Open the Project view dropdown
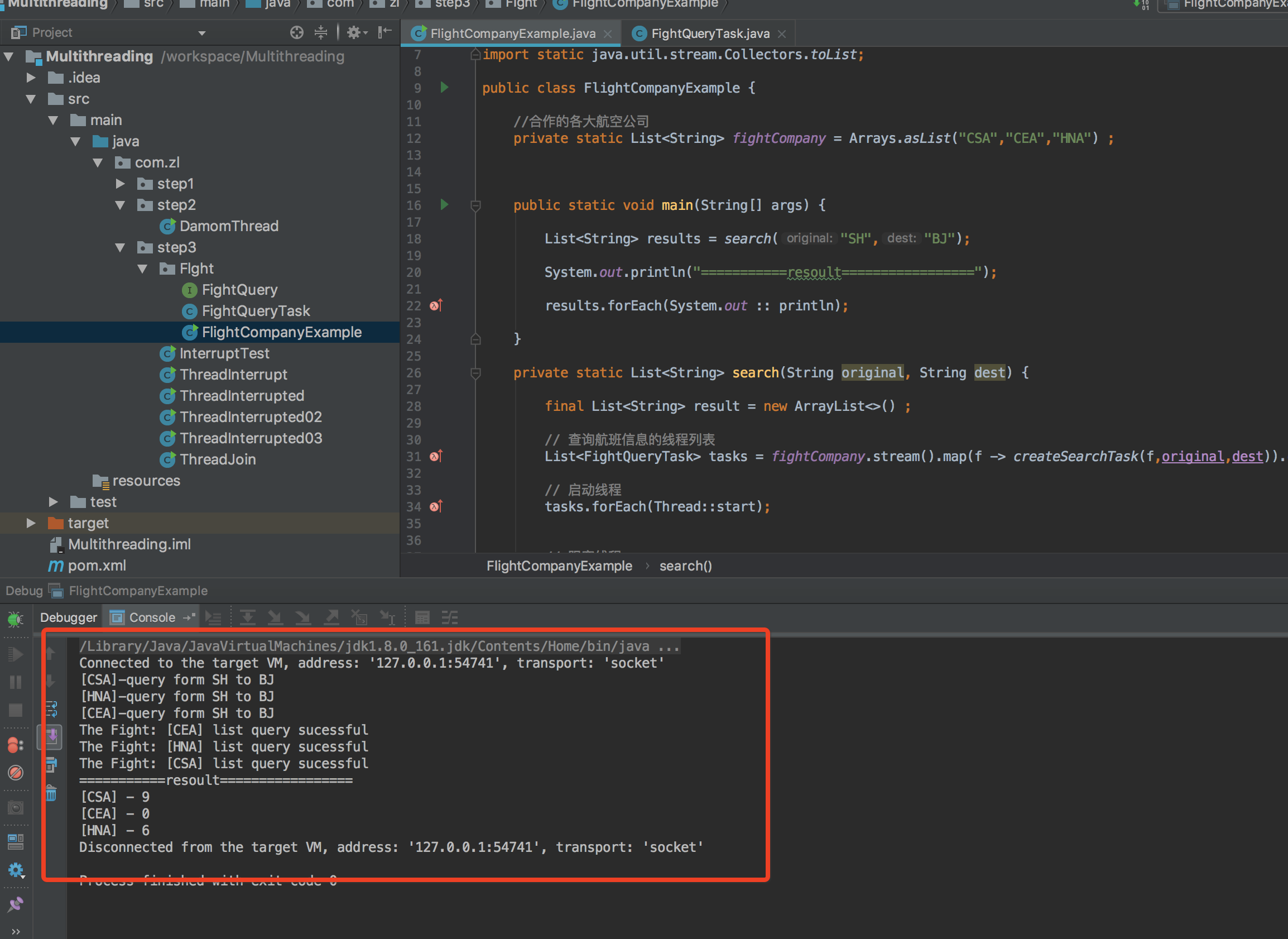Screen dimensions: 1288x939 click(x=201, y=33)
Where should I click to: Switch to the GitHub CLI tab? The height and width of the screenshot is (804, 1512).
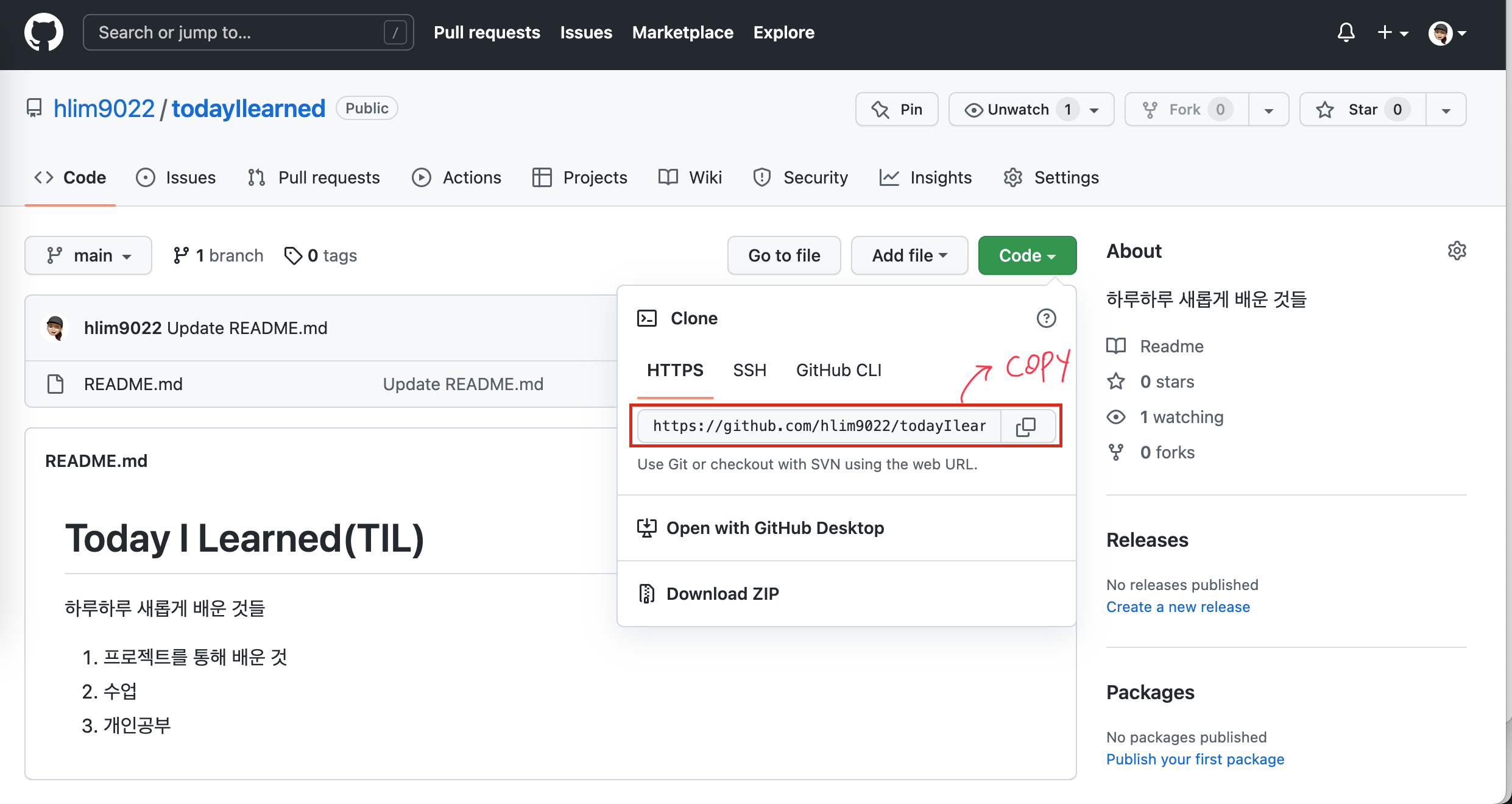(839, 370)
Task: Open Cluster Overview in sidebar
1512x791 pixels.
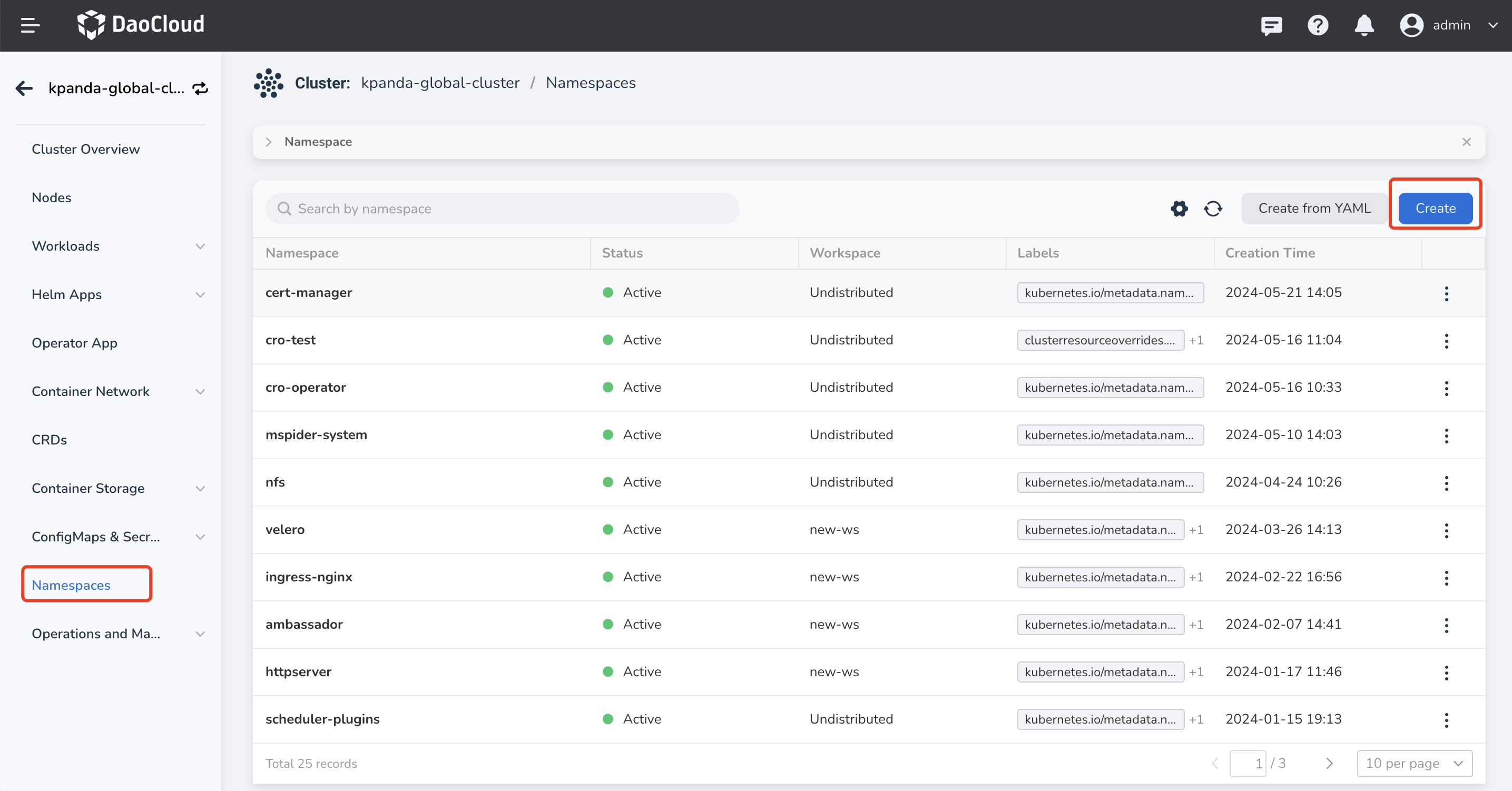Action: pyautogui.click(x=86, y=149)
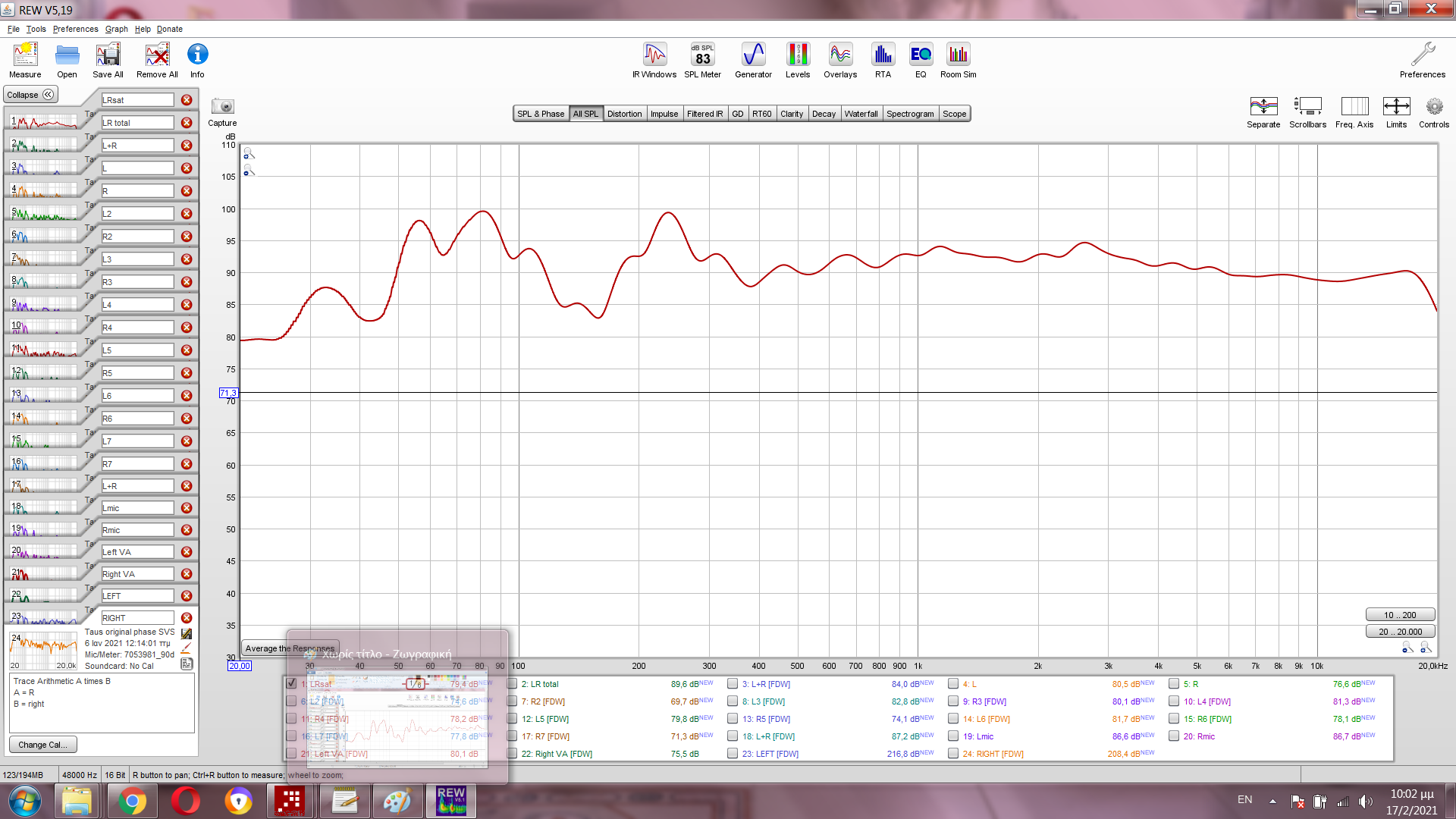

_Problem description_.
The whole listing above, word for word: repeat it with the pictures excluded.

_Solution to the exercise_.
Open the Project view dropdown
Screen dimensions: 1288x939 click(x=201, y=33)
Where should I click to: Switch to the GitHub CLI tab? The height and width of the screenshot is (804, 1512).
(839, 370)
Task: Open Cluster Overview in sidebar
1512x791 pixels.
Action: pyautogui.click(x=86, y=149)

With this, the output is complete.